自分たちの暮らしを守る為、女子高校生に化けた雌狸が東京大学合格を目指して奮闘する姿を描いたファンタジーコメディ。田抜(たぬき)たぬ子は、モフモフの耳と尻尾がチャームポイントの人間に化けている狸。エリートたちを輩出してきた東京大学に合格して人間のボスとなり、人間たちに山を好き勝手させないようにすることが目的だ。しかし、たぬ子が入学した高校には個性豊かな人間が多く、更には人間界には様々な誘惑があり、なかなか勉強がはかどらないのだった。

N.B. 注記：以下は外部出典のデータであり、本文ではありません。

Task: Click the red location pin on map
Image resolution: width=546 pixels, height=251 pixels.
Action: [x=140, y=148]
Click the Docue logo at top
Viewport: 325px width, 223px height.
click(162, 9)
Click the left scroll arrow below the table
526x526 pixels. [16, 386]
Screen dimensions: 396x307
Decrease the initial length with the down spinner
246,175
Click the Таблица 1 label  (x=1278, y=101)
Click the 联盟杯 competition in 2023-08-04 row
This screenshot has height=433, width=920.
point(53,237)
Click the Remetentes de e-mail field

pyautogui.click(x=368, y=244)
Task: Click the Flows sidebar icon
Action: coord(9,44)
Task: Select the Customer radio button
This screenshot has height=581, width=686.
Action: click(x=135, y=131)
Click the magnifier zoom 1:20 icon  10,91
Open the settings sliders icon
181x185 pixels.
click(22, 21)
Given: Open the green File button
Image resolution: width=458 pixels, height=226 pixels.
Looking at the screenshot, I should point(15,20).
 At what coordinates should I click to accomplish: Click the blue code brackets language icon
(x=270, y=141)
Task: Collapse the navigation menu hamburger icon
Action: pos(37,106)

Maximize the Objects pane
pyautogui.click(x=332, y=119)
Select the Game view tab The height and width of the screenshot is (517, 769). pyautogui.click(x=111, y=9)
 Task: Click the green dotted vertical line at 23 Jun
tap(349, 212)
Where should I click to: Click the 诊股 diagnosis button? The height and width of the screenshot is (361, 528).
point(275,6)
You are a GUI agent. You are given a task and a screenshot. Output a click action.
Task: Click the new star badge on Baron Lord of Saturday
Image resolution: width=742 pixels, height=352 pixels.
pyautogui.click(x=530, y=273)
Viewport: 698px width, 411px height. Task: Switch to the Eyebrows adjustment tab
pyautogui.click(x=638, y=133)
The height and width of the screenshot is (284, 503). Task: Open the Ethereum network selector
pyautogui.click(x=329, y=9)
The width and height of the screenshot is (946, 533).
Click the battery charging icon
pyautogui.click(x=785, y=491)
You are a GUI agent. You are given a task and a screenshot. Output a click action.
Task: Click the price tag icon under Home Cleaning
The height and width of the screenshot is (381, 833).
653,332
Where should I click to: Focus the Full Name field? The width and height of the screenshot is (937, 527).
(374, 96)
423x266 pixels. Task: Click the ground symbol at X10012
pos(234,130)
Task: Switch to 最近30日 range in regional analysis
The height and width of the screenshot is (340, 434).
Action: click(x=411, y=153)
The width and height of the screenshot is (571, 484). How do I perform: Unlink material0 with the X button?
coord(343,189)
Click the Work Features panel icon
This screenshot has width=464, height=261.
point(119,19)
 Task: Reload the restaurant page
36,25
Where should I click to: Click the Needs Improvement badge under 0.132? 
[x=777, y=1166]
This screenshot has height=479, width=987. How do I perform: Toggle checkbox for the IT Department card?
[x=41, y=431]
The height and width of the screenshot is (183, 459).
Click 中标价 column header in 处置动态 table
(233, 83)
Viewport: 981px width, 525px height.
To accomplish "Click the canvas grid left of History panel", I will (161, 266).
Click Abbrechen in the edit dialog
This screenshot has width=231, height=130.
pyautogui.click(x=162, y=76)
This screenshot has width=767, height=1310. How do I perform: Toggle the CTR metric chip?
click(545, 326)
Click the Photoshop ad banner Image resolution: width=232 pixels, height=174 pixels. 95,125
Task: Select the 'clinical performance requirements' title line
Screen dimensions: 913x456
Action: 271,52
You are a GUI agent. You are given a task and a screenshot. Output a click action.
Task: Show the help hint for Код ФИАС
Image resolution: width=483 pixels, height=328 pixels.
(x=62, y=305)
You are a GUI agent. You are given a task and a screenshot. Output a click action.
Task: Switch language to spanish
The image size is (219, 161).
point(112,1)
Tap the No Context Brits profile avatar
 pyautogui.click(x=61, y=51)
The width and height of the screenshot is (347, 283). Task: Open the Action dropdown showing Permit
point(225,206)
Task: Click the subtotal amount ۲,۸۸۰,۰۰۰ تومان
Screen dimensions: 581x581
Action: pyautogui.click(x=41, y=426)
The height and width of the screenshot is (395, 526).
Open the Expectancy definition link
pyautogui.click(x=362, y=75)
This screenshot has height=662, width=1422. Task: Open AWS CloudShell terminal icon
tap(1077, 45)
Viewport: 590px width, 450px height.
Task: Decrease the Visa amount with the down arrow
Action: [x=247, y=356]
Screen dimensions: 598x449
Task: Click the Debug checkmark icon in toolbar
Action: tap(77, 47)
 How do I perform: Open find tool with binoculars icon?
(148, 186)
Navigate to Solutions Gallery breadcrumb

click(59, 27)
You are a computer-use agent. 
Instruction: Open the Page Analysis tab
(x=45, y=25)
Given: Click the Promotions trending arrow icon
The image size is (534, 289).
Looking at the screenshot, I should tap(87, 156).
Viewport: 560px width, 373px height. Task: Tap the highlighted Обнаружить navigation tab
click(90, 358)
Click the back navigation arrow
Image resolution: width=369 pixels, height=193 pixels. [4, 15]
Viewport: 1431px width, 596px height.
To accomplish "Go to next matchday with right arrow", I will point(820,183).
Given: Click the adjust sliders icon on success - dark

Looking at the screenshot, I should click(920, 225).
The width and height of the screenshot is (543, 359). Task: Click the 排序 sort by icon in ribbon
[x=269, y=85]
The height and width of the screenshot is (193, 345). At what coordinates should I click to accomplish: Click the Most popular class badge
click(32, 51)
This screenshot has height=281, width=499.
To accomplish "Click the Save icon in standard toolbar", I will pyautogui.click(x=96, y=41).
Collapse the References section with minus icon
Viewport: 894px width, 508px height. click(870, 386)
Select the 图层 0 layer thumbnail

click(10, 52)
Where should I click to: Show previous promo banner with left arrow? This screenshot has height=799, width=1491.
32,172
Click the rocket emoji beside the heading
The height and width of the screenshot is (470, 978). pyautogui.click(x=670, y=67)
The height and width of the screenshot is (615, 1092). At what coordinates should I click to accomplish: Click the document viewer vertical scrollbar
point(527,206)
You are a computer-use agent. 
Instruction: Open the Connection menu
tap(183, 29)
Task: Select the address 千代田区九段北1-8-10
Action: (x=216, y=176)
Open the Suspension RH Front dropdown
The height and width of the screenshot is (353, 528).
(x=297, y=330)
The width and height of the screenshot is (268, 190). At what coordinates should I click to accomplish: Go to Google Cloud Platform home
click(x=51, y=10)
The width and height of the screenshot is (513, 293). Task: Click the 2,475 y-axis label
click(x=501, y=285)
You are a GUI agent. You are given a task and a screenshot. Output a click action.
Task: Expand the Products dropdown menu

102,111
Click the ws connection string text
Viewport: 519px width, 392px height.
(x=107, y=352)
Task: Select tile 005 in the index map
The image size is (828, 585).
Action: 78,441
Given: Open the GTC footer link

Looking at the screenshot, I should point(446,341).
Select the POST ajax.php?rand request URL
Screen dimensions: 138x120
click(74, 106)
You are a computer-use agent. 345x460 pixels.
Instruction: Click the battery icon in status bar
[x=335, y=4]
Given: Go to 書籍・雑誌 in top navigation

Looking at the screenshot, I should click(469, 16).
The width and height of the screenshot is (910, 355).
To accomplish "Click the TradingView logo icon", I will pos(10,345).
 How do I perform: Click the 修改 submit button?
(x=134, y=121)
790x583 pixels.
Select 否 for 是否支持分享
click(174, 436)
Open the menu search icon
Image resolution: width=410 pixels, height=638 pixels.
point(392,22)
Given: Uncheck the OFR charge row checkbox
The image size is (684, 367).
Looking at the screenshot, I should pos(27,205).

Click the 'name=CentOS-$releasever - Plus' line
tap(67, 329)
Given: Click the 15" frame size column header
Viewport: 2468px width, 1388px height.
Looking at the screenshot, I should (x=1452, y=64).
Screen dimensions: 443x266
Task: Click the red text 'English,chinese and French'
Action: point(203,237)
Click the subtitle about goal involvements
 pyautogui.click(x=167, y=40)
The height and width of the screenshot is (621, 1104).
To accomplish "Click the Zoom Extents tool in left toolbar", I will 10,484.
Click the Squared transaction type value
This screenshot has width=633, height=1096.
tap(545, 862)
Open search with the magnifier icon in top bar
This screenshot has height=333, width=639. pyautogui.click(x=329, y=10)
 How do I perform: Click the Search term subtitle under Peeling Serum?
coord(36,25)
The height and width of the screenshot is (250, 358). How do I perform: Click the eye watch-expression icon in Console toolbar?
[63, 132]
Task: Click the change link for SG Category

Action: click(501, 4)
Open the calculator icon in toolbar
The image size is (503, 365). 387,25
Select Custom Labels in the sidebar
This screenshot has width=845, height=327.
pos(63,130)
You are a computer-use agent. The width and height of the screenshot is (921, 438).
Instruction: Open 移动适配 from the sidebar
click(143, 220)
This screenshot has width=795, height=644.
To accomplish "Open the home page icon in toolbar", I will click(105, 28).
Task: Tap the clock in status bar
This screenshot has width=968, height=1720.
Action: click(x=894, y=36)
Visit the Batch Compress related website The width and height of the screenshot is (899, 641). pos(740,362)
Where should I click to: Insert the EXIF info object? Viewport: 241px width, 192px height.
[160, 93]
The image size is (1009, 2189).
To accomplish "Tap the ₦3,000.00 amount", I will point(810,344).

人間たちは日々の暮らしの中で多くの木を必要とし、タヌキたちが生息する山の木も伐採してきた。主人公のたぬ子は山の平穏を守るため、東京大学合格を夢見て高校に入学し、可愛い女子に化けられたものの、変化が中途半端であり、モフモフの尻尾と耳は隠せていない。そのおかげでタヌキマニアのクラスメイト・春風遊(はるかぜゆう)に懐かれてしまう。東京大学は、一握りの人しか合格できない日本で最難関の大学だ。ましてや狸で学力が低いたぬ子が合格を目指すのは無謀というもの。だが、勉強を友人から教わって点数が上がったことを励みにし、努力すれば必ず合格できると信じており、不合格になることは一切考えていないのだ。そのポジティブ思考こそが彼女の強みといえるのかも知れない。